Records from a collection
************
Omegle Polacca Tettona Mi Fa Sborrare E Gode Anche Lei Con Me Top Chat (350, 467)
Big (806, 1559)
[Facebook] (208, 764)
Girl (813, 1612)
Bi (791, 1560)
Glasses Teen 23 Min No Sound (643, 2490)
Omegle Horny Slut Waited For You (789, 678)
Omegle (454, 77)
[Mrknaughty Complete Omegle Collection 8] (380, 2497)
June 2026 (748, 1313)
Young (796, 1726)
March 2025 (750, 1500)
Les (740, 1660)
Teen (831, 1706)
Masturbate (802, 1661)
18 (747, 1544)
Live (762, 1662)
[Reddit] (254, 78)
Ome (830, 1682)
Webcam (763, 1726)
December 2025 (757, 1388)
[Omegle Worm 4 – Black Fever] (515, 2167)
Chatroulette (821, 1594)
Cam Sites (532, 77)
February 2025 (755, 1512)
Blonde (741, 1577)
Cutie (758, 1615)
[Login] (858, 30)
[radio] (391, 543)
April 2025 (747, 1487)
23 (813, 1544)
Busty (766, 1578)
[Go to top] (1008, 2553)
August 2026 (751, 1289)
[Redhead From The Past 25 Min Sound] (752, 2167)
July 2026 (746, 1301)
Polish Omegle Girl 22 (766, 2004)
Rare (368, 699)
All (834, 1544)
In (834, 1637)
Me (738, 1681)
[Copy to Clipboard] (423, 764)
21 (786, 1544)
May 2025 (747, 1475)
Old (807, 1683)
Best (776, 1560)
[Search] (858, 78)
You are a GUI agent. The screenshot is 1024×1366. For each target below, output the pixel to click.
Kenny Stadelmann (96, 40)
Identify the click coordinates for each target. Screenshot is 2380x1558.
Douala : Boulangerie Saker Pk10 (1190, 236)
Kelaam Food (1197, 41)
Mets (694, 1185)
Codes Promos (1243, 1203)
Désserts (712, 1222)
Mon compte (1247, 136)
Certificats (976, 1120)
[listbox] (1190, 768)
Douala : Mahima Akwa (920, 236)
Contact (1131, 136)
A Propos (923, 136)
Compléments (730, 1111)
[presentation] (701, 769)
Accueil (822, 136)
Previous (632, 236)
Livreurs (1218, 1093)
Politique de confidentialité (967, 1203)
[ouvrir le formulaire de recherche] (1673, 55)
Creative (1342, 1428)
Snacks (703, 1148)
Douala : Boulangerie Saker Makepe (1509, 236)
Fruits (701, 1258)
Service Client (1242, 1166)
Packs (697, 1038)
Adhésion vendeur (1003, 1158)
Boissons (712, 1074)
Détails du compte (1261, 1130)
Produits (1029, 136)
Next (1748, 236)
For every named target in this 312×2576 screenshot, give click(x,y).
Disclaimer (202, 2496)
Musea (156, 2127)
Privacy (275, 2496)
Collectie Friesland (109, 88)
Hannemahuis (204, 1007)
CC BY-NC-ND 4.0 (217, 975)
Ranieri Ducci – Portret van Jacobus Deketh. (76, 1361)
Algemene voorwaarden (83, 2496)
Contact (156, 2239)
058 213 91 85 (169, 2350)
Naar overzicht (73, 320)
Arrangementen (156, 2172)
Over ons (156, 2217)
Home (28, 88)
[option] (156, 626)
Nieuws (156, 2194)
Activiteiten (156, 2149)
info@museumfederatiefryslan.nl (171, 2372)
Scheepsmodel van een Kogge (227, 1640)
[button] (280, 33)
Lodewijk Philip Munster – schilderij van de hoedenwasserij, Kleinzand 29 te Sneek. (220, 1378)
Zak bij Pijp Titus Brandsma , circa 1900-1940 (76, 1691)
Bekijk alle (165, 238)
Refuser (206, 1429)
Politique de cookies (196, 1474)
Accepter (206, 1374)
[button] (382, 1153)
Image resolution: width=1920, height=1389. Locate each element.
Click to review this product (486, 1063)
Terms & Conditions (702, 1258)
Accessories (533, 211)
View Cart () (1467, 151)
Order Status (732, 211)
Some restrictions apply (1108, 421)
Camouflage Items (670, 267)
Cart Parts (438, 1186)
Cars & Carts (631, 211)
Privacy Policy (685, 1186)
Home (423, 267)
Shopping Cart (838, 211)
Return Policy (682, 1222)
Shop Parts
************
Instructions for the task - Each line of the records with the word "this" in it is to be copied.

Your response -
For every named target in this 312×2576 screenshot, give click(x,y).
Click to review this product (486, 1063)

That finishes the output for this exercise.